begin Supplied material
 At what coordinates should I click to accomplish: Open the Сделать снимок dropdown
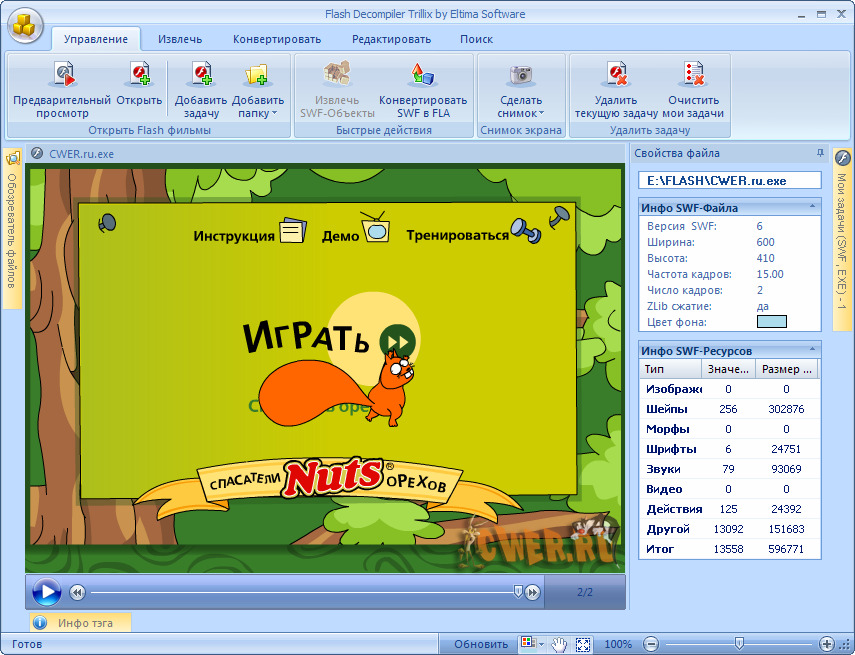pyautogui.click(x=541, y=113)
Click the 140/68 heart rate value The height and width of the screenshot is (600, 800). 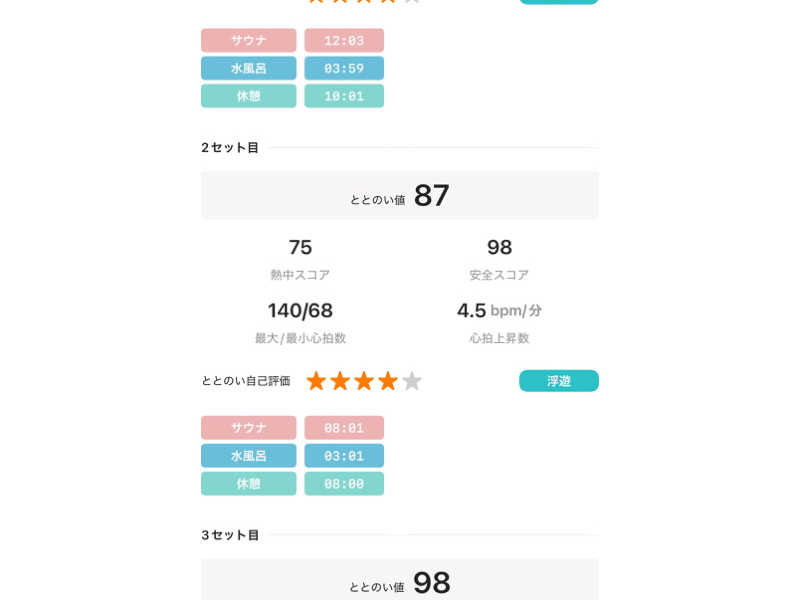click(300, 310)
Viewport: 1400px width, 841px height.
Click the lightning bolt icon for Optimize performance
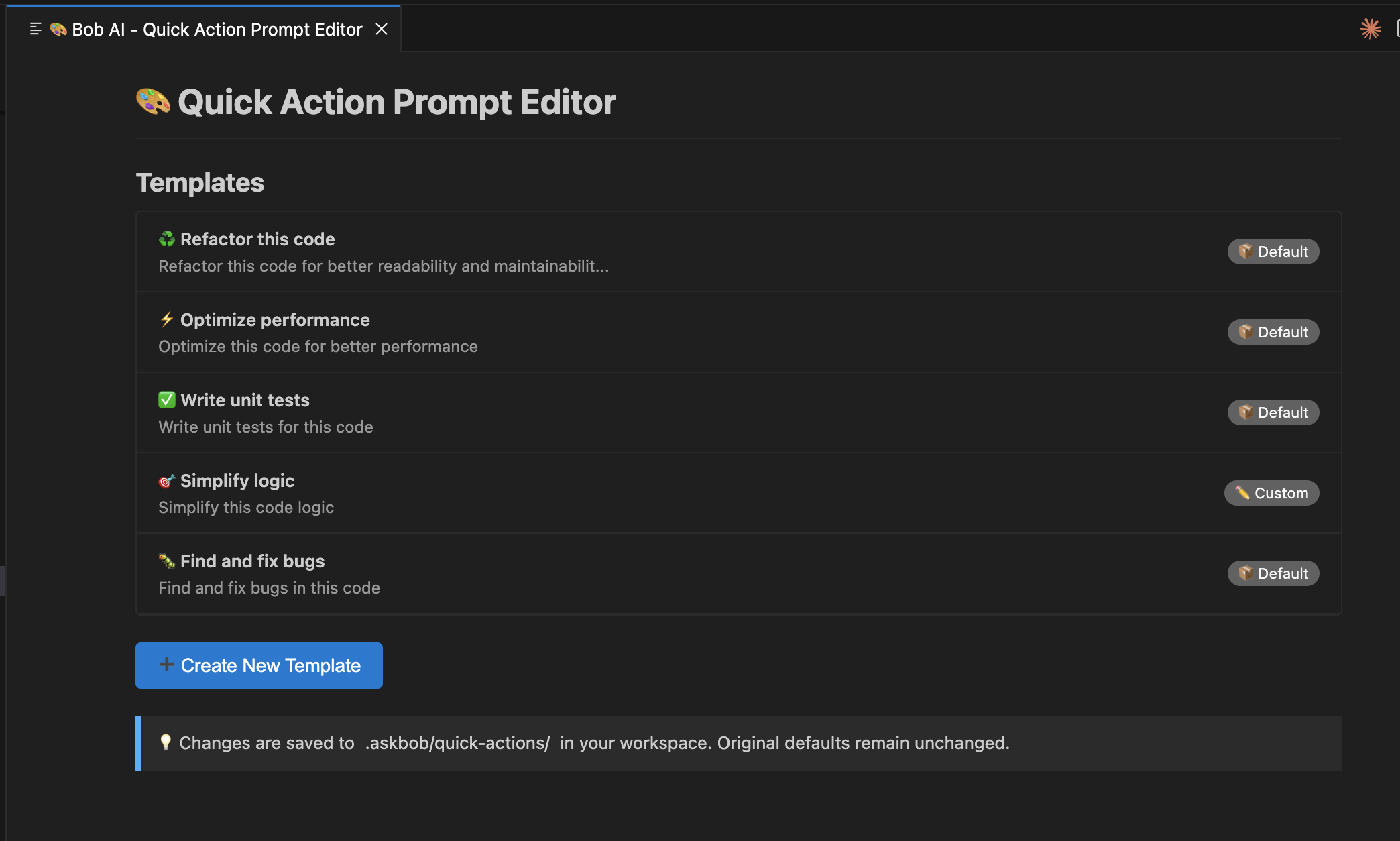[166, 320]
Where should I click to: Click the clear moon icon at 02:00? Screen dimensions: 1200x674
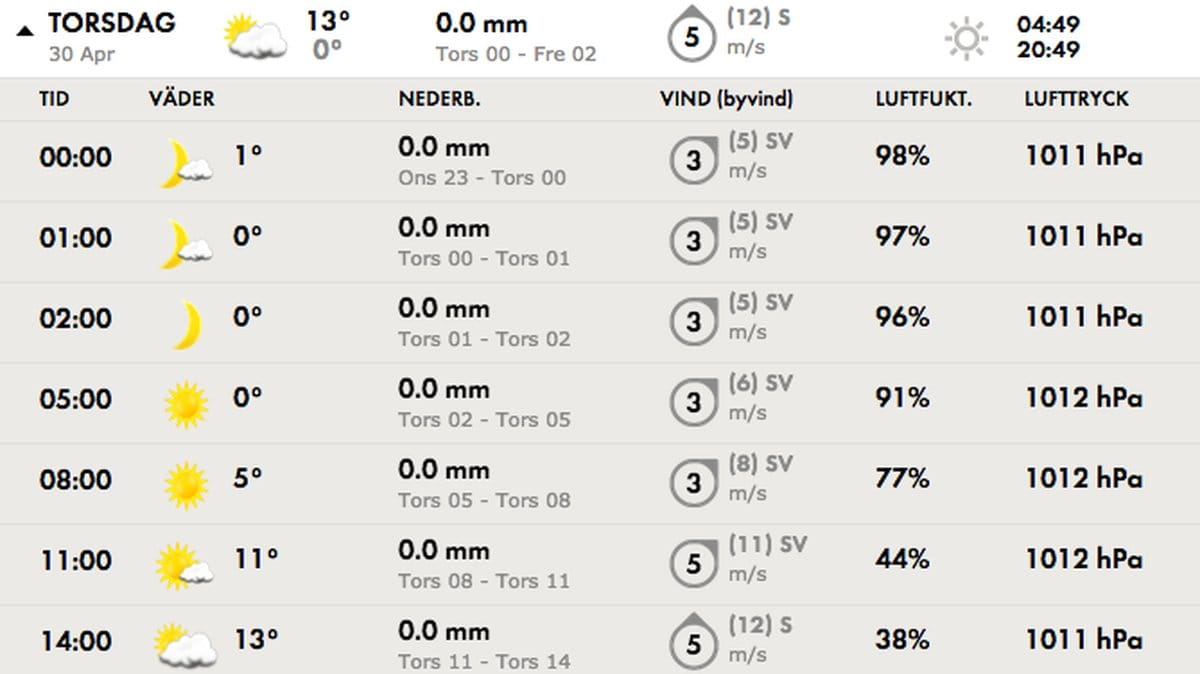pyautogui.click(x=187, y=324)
end Supplied material
[Objective] Print the lines of the listing from the one holding "Where should I" through the end of the listing, inclusive, leaving out the pictures.

[Task result]
Where should I click to: Click the clear moon icon at 02:00? Screen dimensions: 1200x674
pyautogui.click(x=187, y=324)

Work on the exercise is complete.